West Virginia Code §49-6A-2 states that in any case where a reporter believes that a child suffered physical abuse, sexual abuse, or sexual assault, the reporter must immediately report the case to the State Police. If a reporter is a member, staff, or volunteer at a public or private institution, school, or facility that provides organized children’s activities, they must also immediately report the case to the person in charge of that institution, school, or facility who may be able to provide more information on a report or cause additional reports to be made.
In addition to reporting a case of sexual assault, it is also necessary the victim seeks medical treatment. Even when injuries are not visible, it is possible they are still present. For victims whose cases are reported to law enforcement, a forensic medical exam should take place. This exam accesses the victim’s needs as well as collects evidence from the crime that can further aid the investigation.

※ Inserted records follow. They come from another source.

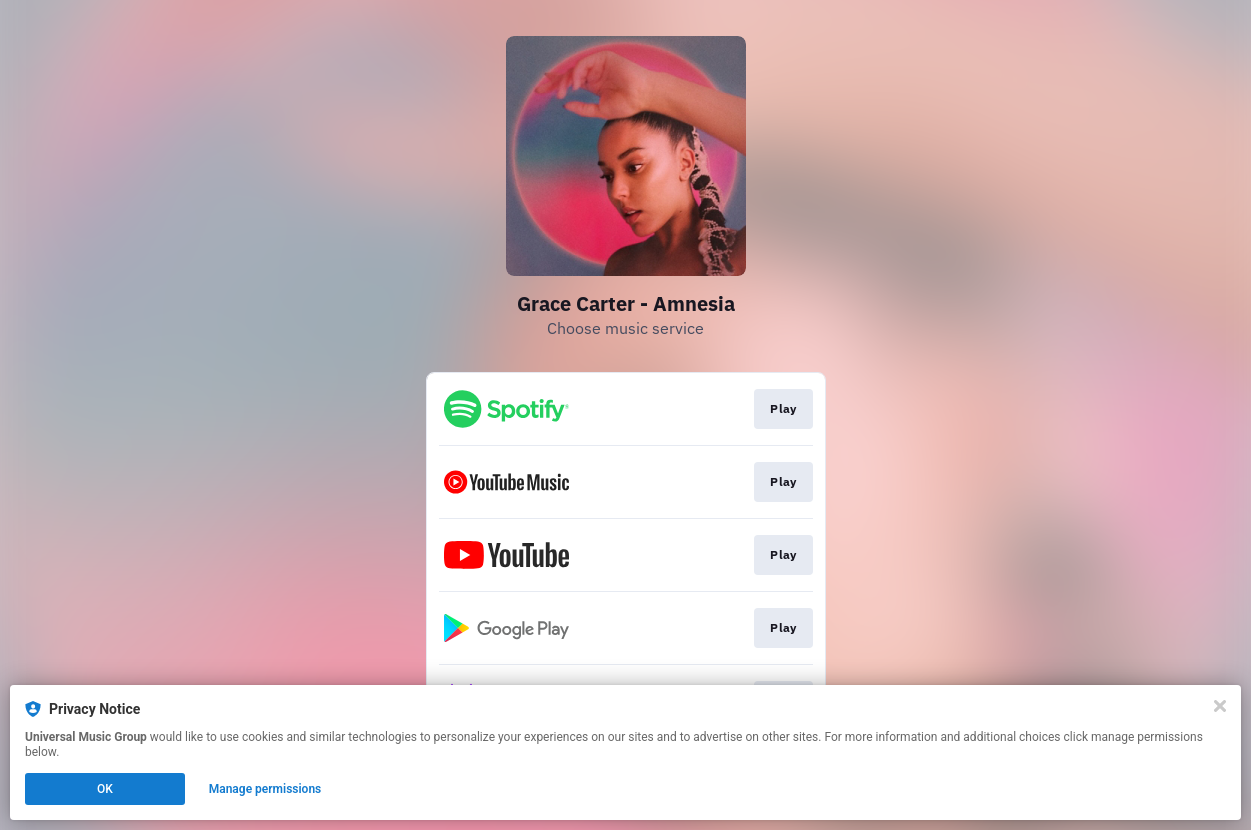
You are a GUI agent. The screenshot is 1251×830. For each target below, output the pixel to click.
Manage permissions (265, 789)
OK (105, 789)
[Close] (1220, 706)
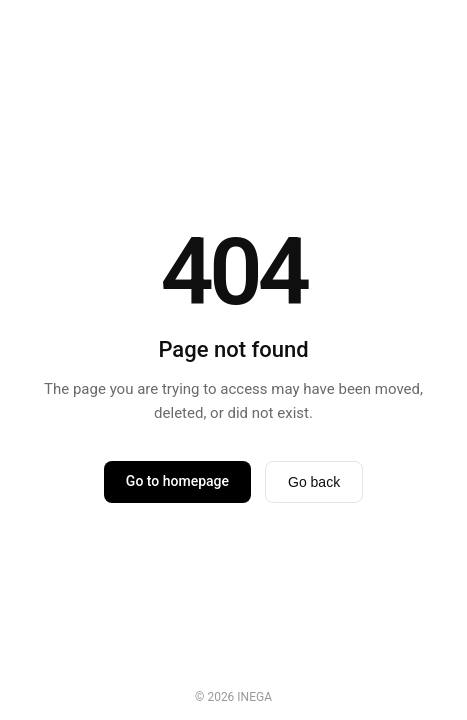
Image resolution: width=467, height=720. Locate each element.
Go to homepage (177, 481)
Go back (314, 482)
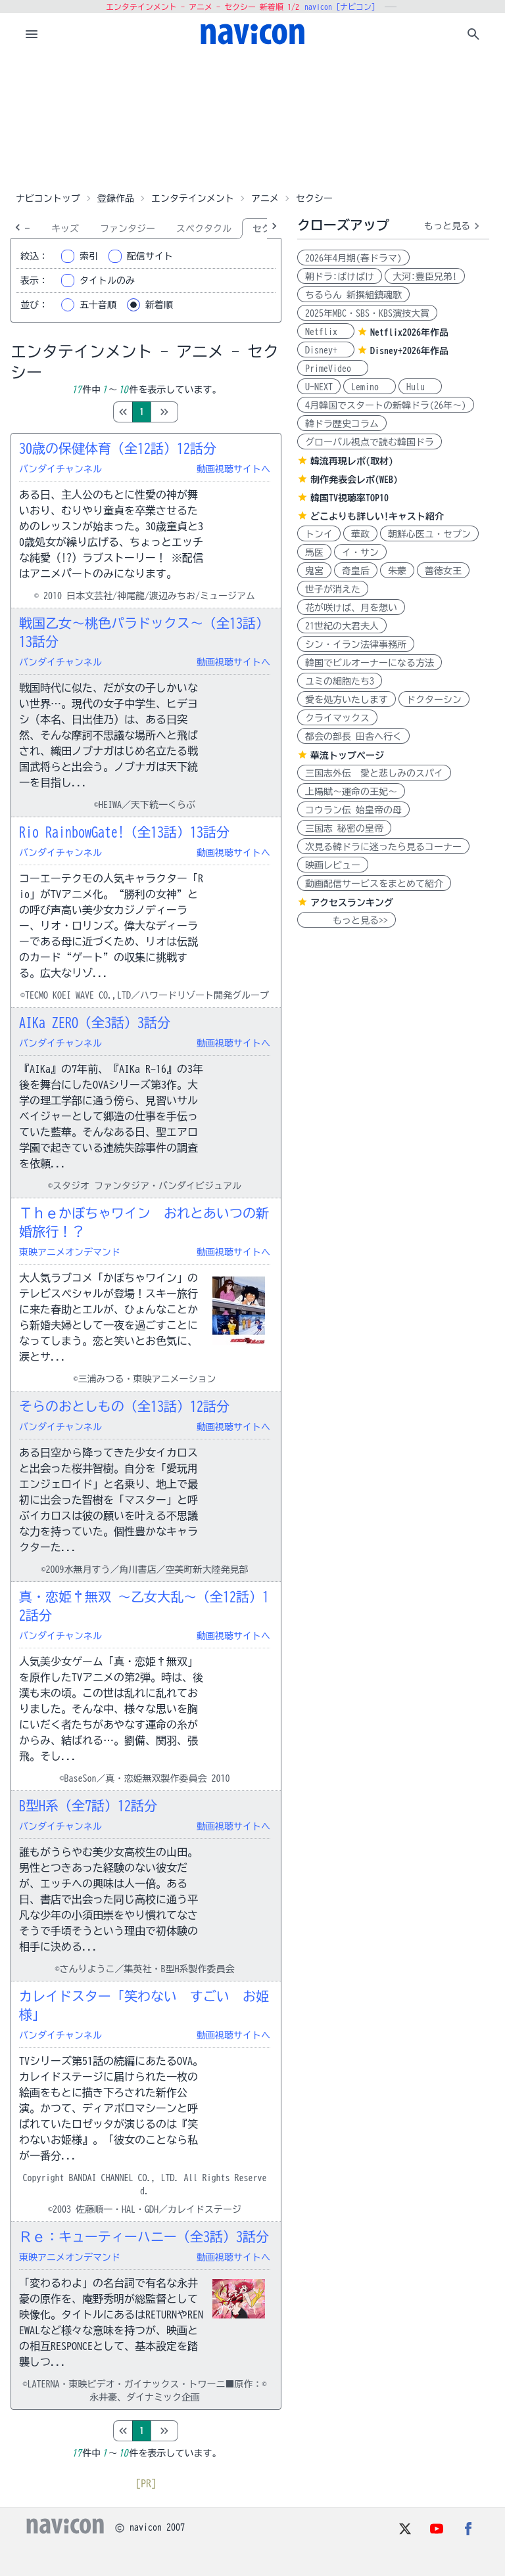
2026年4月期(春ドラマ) (353, 258)
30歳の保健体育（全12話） (117, 448)
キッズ (65, 228)
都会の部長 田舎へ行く (353, 736)
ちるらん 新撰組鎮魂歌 (353, 295)
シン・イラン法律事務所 (355, 644)
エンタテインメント (192, 198)
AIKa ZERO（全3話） (94, 1022)
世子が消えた (332, 589)
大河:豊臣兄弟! (425, 276)
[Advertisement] (252, 121)
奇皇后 (356, 571)
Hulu (420, 387)
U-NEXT (319, 387)
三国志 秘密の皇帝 (344, 828)
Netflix (326, 331)
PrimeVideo (332, 368)
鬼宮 (314, 571)
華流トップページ (347, 755)
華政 (360, 534)
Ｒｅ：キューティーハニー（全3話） (144, 2236)
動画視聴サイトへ (233, 469)
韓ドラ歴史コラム (342, 423)
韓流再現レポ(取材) (351, 461)
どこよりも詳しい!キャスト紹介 (377, 516)
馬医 (314, 552)
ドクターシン (434, 699)
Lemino (369, 387)
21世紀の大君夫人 (342, 626)
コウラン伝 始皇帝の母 (353, 810)
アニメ (265, 198)
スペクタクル (203, 228)
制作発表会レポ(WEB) (354, 479)
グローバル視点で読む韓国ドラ (369, 442)
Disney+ (326, 350)
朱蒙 (397, 571)
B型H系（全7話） (88, 1805)
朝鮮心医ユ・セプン (429, 534)
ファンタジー (127, 228)
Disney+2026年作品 (409, 350)
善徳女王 (443, 571)
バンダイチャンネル (60, 469)
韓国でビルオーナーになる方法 (369, 662)
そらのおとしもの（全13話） (124, 1405)
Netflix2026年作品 (409, 332)
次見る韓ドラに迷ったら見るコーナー (383, 846)
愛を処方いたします (346, 699)
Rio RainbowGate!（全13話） (124, 831)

The forensic medical exam is very time-sensitive, as evidence quickly dissipates and may not be present after the victim bathes, washes, and/or urinates.
"It is of the upmost importance that all sexual assaults, rape, etc. be reported immediately to law enforcement so that the important DNA evidence can be obtained in a timely fashion. Any other reporting requirements should always be secondary to reporting to law enforcement,” said Delegate Lynne Arvon.

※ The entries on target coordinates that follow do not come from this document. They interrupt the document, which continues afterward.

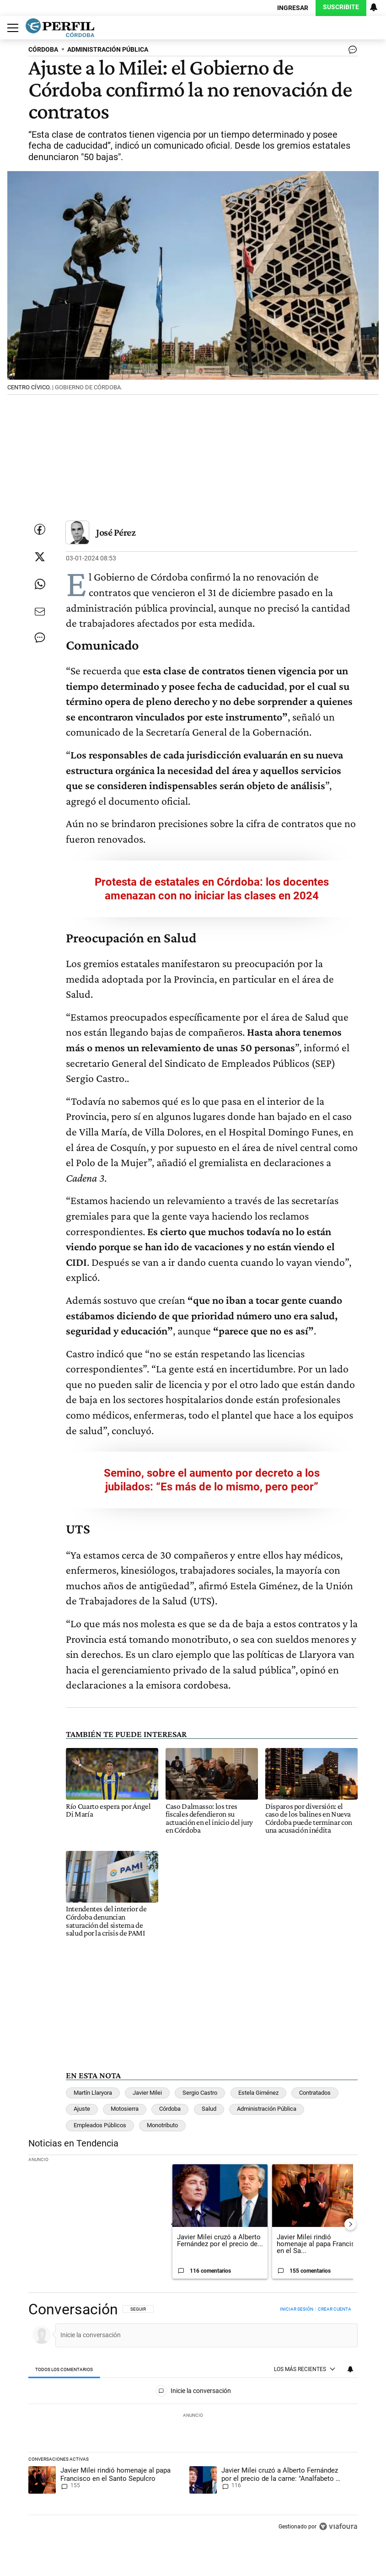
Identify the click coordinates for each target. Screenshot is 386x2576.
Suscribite (341, 7)
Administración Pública (266, 2108)
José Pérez (116, 532)
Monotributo (162, 2125)
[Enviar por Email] (40, 611)
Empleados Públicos (100, 2125)
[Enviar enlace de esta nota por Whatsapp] (40, 584)
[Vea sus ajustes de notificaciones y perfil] (373, 7)
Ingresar (292, 8)
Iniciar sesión (296, 2309)
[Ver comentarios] (351, 52)
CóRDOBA (43, 50)
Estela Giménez (258, 2092)
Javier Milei (147, 2092)
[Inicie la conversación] (202, 2335)
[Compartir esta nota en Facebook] (40, 529)
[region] (193, 2418)
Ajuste (82, 2108)
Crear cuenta (334, 2309)
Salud (209, 2108)
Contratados (315, 2092)
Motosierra (125, 2108)
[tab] (64, 2369)
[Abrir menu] (10, 28)
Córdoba (170, 2108)
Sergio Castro (199, 2092)
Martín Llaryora (93, 2092)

In 2014, legislators proposed The SANE bill, which would establish a state-wide system for sexual assault forensic examination services. The bill would create a commission that develops state standards for reporting and seeking medical examinations in cases of sexual assault. It would also create unification for the integrity used in these situations state-wide. The lead sponsor of this bill was Delegate Kelli Sobonya.
“We want all victims of these crimes to be treated equally, regardless of their geography,” said Sobonya. “Small town victims should be treated the same as those in urban areas.”
Lawmakers continue to look for ways they can improve standards and protocols for sexual assault crimes in West Virginia.
“We must establish a system that draws bright lines on protocols for reporting and follow through with rape kits being processed. No rape victim should have to live alone with this trauma. We all need to know our communities are there to protect them,” said Delegate Nancy Guthrie.
Sexual assault crimes can be difficult for children to discuss or report. It is important to remind a child that they are not at fault and they have your support. Delegate Linda Phillips emphasizes the importance of support at such times.
“Realizing that sexual assault is occurring more often at younger ages, the Women’s Caucus of the WV House wants to again state how important it is for the victim to report to the proper authorities, seek medical assistance ASAP both for their own well-being as well as for prosecution. And I encourage the victim to talk to a trusted adult for support in the times ahead.This obviously is a serious situation and I want everyone to take care of the victim first and foremost!”
More information on sexual assault and how to report such crimes can be found on the website for West Virginia’s Foundation for Rape Information and Services, www.fris.org.